- _BRIEF_
Copy out every one of the following records word for word, keeping each line as it stands.

- _DATASET ROWS_
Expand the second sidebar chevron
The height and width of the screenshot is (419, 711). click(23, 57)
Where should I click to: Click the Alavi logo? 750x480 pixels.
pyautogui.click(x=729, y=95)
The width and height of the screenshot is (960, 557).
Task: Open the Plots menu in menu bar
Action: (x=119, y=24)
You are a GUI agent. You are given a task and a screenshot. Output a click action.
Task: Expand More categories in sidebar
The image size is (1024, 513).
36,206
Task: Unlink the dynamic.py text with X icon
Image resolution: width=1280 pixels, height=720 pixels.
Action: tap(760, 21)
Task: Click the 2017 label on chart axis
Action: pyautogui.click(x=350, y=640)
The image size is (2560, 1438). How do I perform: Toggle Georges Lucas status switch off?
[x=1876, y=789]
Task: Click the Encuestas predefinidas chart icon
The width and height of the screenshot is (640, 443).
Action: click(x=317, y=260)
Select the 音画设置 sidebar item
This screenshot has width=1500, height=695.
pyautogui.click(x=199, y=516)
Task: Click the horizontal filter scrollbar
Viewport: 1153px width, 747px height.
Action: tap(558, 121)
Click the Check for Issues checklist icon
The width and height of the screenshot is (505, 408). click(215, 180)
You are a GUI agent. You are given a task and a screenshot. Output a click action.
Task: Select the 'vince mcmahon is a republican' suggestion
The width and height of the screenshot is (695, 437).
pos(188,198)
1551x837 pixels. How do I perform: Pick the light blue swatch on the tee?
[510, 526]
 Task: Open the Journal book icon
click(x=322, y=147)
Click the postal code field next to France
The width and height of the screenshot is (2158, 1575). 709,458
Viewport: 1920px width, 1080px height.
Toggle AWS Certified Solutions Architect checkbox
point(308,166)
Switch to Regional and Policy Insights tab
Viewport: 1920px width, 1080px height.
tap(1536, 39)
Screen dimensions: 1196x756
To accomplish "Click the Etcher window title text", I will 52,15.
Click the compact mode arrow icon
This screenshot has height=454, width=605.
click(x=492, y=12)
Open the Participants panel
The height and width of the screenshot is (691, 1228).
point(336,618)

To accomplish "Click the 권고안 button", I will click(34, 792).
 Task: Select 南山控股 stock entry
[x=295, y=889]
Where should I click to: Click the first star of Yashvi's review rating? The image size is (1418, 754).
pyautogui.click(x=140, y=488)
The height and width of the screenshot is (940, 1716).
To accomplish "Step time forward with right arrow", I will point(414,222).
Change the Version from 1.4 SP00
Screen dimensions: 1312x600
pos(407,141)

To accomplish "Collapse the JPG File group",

- _SOLUTION_
Expand the second sidebar chevron
The height and width of the screenshot is (419, 711). click(23, 57)
Where should I click to: Click the Alavi logo? 750x480 pixels.
pyautogui.click(x=729, y=95)
The width and height of the screenshot is (960, 557).
Task: Open the Plots menu in menu bar
Action: (x=119, y=24)
You are a GUI agent. You are given a task and a screenshot. Output a click action.
Task: Expand More categories in sidebar
The image size is (1024, 513).
36,206
Task: Unlink the dynamic.py text with X icon
Image resolution: width=1280 pixels, height=720 pixels.
Action: tap(760, 21)
Task: Click the 2017 label on chart axis
Action: pyautogui.click(x=350, y=640)
The image size is (2560, 1438). How do I perform: Toggle Georges Lucas status switch off?
[x=1876, y=789]
Task: Click the Encuestas predefinidas chart icon
The width and height of the screenshot is (640, 443).
Action: click(x=317, y=260)
Select the 音画设置 sidebar item
This screenshot has width=1500, height=695.
pyautogui.click(x=199, y=516)
Task: Click the horizontal filter scrollbar
Viewport: 1153px width, 747px height.
Action: tap(558, 121)
Click the Check for Issues checklist icon
The width and height of the screenshot is (505, 408). click(215, 180)
You are a GUI agent. You are given a task and a screenshot. Output a click action.
Task: Select the 'vince mcmahon is a republican' suggestion
The width and height of the screenshot is (695, 437).
pos(188,198)
1551x837 pixels. How do I perform: Pick the light blue swatch on the tee?
[510, 526]
 Task: Open the Journal book icon
click(x=322, y=147)
Click the postal code field next to France
The width and height of the screenshot is (2158, 1575). 709,458
Viewport: 1920px width, 1080px height.
Toggle AWS Certified Solutions Architect checkbox
point(308,166)
Switch to Regional and Policy Insights tab
Viewport: 1920px width, 1080px height.
tap(1536, 39)
Screen dimensions: 1196x756
To accomplish "Click the Etcher window title text", I will 52,15.
Click the compact mode arrow icon
This screenshot has height=454, width=605.
click(x=492, y=12)
Open the Participants panel
The height and width of the screenshot is (691, 1228).
point(336,618)

To accomplish "Click the 권고안 button", I will click(34, 792).
 Task: Select 南山控股 stock entry
[x=295, y=889]
Where should I click to: Click the first star of Yashvi's review rating? The image size is (1418, 754).
pyautogui.click(x=140, y=488)
The height and width of the screenshot is (940, 1716).
To accomplish "Step time forward with right arrow", I will point(414,222).
Change the Version from 1.4 SP00
Screen dimensions: 1312x600
pos(407,141)

To accomplish "Collapse the JPG File group",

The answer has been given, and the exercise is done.